イメージの話なら、むしろ天使などの方が合う。
「それから、あなたが何故この世界に迷い込んだのか、そしてどうやったら帰ることができるか。それらについて少し思い当たることがあるから話しましょう。……ただ、これも明日ね。今日は疲れたでしょう? 初めて魔物を見たということもあるし、肉体はともかく精神的にはとても疲れているはず。夕食は部屋に運ばせるから、今はゆっくり休んで。……ここに逗留している間はグエルが準備した客間を使って」
「ありがとうございます……確かにいろいろあって疲れましたね」
「そうでしょう? それじゃあ、また明日。……グエル、案内してあげて。あと、館の注意事項とかも伝えておいて」
「承知いたしました」
そうして、微笑むリコルを残して、涼悟とグエルは食堂を後にした。
用意されていた客間というのは、二階にあった。
かなり広い上に、一般庶民である涼悟は気後れしてしまうような豪華な一室だ。
「こちらをお使いください。調度品もご自由にお使いください。この部屋の明かりは魔術式で、枕元にある術式から操作が可能です」
枕元にある円形の紋様をグエルが示す。術式、などという言葉のイメージとは違い、魔法陣的な紋様ではなく、本当にただ綺麗なだけのデザイン重視の紋様に見える。

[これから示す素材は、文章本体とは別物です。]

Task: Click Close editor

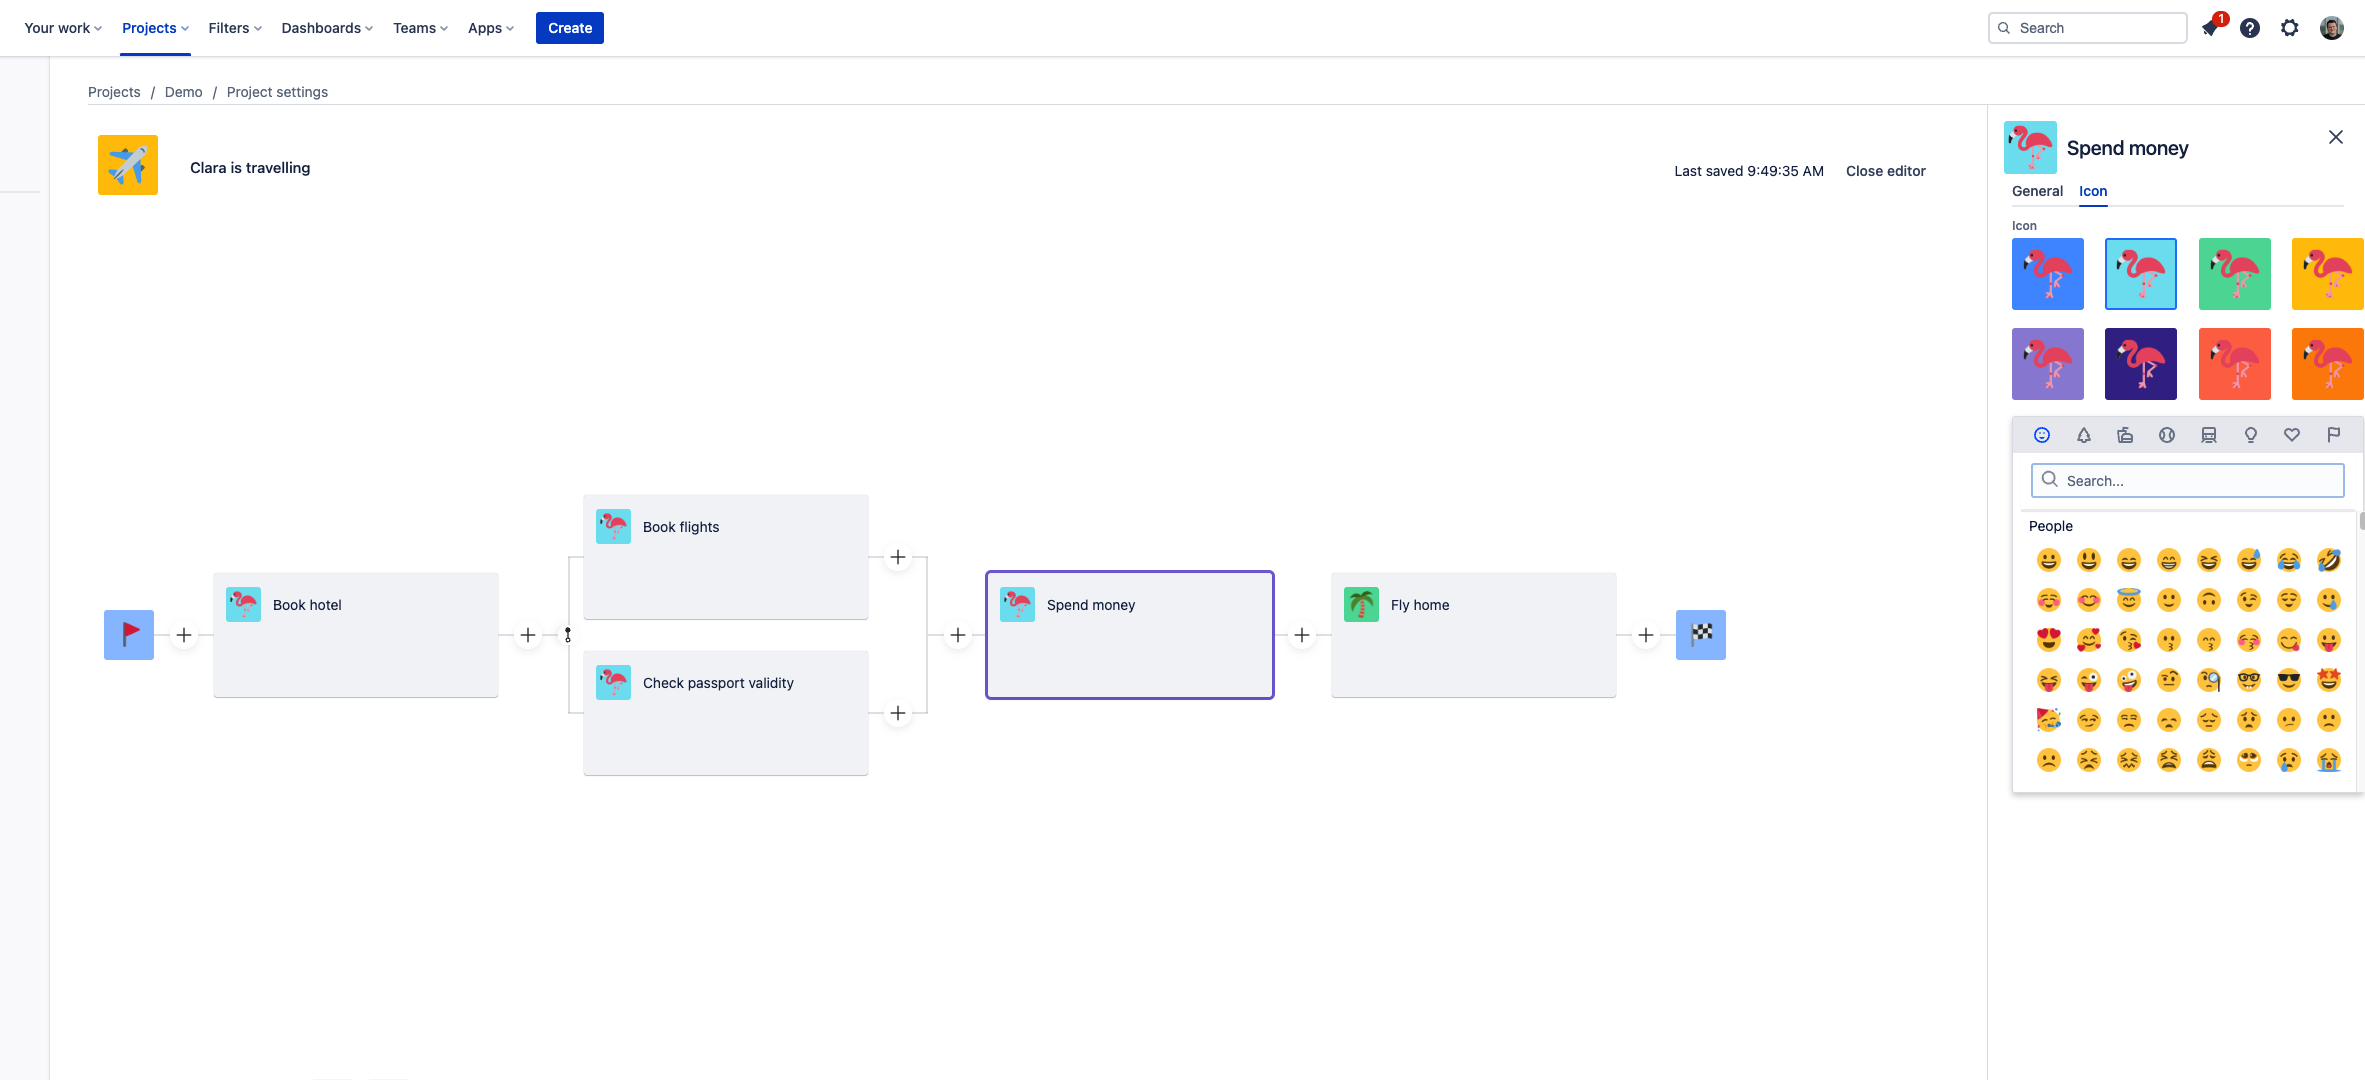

触れると、紋様がぼんやり光る。そして、その円の外周を軽く時計回りになぞると部屋が明かるくなり、反時計回りになぞると暗くなった。紋様の中央をポンと押すと、明かりのオンオフが切り替わるらしい。特に説明書きのようなものはないが、直感的でわかりやすい。
「ありがとうございます」
「はい。では、この館での注意点などをご説明いたしますね」
それから、グエルはいくつも注意点を述べた。
魔女の館というだけあって、この館には不用意に踏み込めば命にかかわる場所が多くあるらしい。
「様々な注意点を述べましたが……基本的には、入ったことのない場所や通ったことのない通路には立ち入らない、屋敷内の知らない場所に行くときは一人で行かずに私かラティスを呼ぶ。この二点を守っていただければ問題ありません」
「わかりました」
「では、ごゆっくりおやすみくださいませ。夕食はラティスに運ばせます」
「なにからなにまでありがとうございます」
グエルは一礼して部屋を後にした。
そして、涼悟は一人になった。
部屋の中に一人残されると……当然、湧き上がってくるものがある。
「……なんで、こんなことになったんだ。意味不明だよ。何だよこの世界……どうなってんだよ……」
状況を理解してはいた。
だが、頭で理解しているからといって、感情を止められるわけではない。
この世界に迷い込んだ直後、即座に死を覚悟する出来事と出会い、麻痺していた感性が……緊張の糸が切れて一気に動き出していた。
「なんで俺なんだよ! これからもあんなの魔物なんかに怯えて生きないといけないのかよ……」
とめどなく溢れる、現状への不満。
それは死への恐怖心や理不尽への怒りによるものだ。
怒りのままに腕を振り上げ、ベッドに叩きつける。
見かけ通りの高級さであることを証明するように、異常に柔らかいベッドに衝撃が吸収される。寝台を覆う羽毛布団を殴ったことによる、柔らかい音が虚しい。
叫び出したい衝動。
流石にそれは抑え込んだのは、この状況で良くしてくれているリコル達に迷惑をかけてはならないという理性だった。
それからしばらくは、荒れ狂う感情を押さえつけるように、ベッドに顔を埋め、何度も叩いた。
怒り、恐怖し、懐郷し、流れ出るまま感情の渦に心を投じ、呻く。
そうやって、吐き出すのが必要だと理解していたから。
だから、自然に止まるまで、止めない。
止まるまで感情を吐き出し続け……気づけば部屋にある窓の外は暗くなっていた。
一息、つく。
「けど、まぁ……リコルさんは協力してくれるって言ってくれている。それなら、頑張らないと……な」
独り言から見える心は、暗い。
だが――
一度、下を向く。
大きなため息、一つ。
そして、勢いよく顔を上げた。
その視線は、明日からの日々を見据えている。
「まず、強くなろう。大丈夫。俺は元来切り替えの早い質だ」
その独り言は自分自身に言い聞かせるようでもあったが、それでも間違いなく、決意の火が灯っていた。